# Assignment 3 - CT5120/CT5146

### Instructions:
- Complete all the tasks below and upload your submission as a Python notebook on Blackboard with the filename “`StudentID_Lastname.ipynb`” before **23:59** on **December 31, 2021**. Please note that there will be no further extensions to this deadline and we highly encourage you to submit this assignment before Semester 1 exams.
- This is an individual assignment, you **must not** work with other students to complete this assessment.
- The assignment is worth $100$ marks and constitutes 19% of the final grade. The breakdown of the marking scheme for each task is as follows:

|           | Task | Marks |
| :---      | :-----| -----:|
| Task 1    | Pre-processing |   15 |
| Task 2    | Named Entity Recognition |    10 |
| Task 3    | Information / Relation Extraction (I) | 30 |
| Task 4    | Information / Relation Extraction (II) | 15 |
| Task 5    | Combining information in the output   | 5 |
| Task 6    | Evaluation (I) | 15 |
| Task 7    | Evaluation (II) | 10 |



---

## Information Extraction and Relation Extraction

In the following tasks you will write code to perform **_information extraction_** and **_relation extraction_** across a collection of documents in `movies.zip`.

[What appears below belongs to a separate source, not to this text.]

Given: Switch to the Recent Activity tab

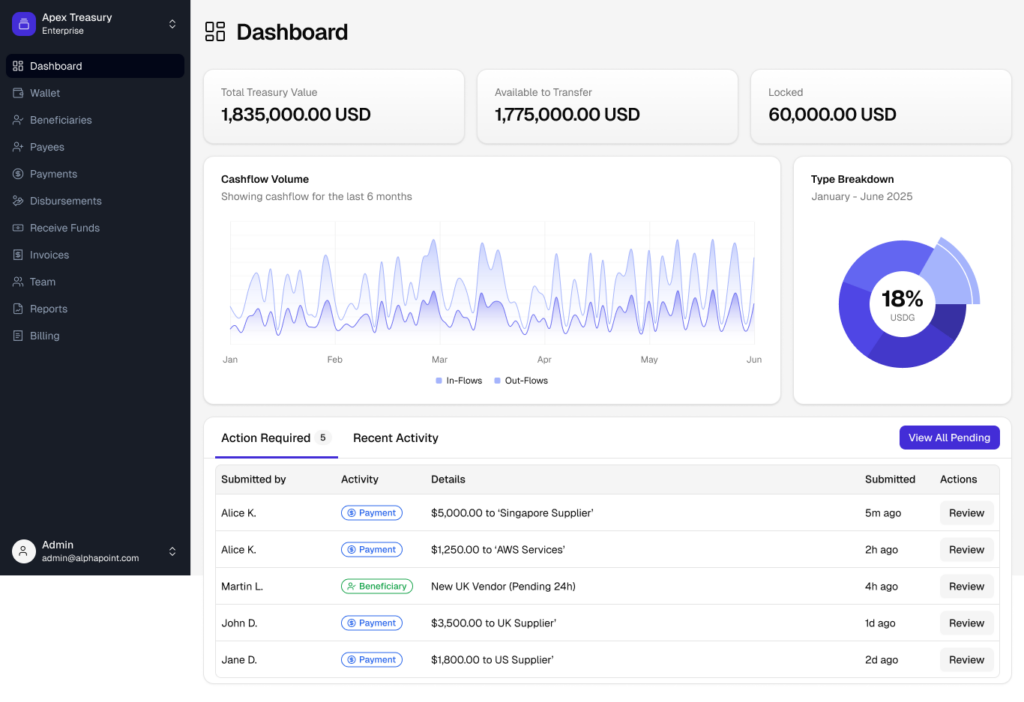Looking at the screenshot, I should [x=395, y=438].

The zip archive contains 100 files, out of which 50 are plaintext documents and other 50 contain data structured as JSON.
Each plaintext document contains a text description of a movie taken from the English version of Wikipedia, while each JSON document contains *gold-standard* labels (also called *reference* labels) stored as key-value pairs for the entities and relations for each document.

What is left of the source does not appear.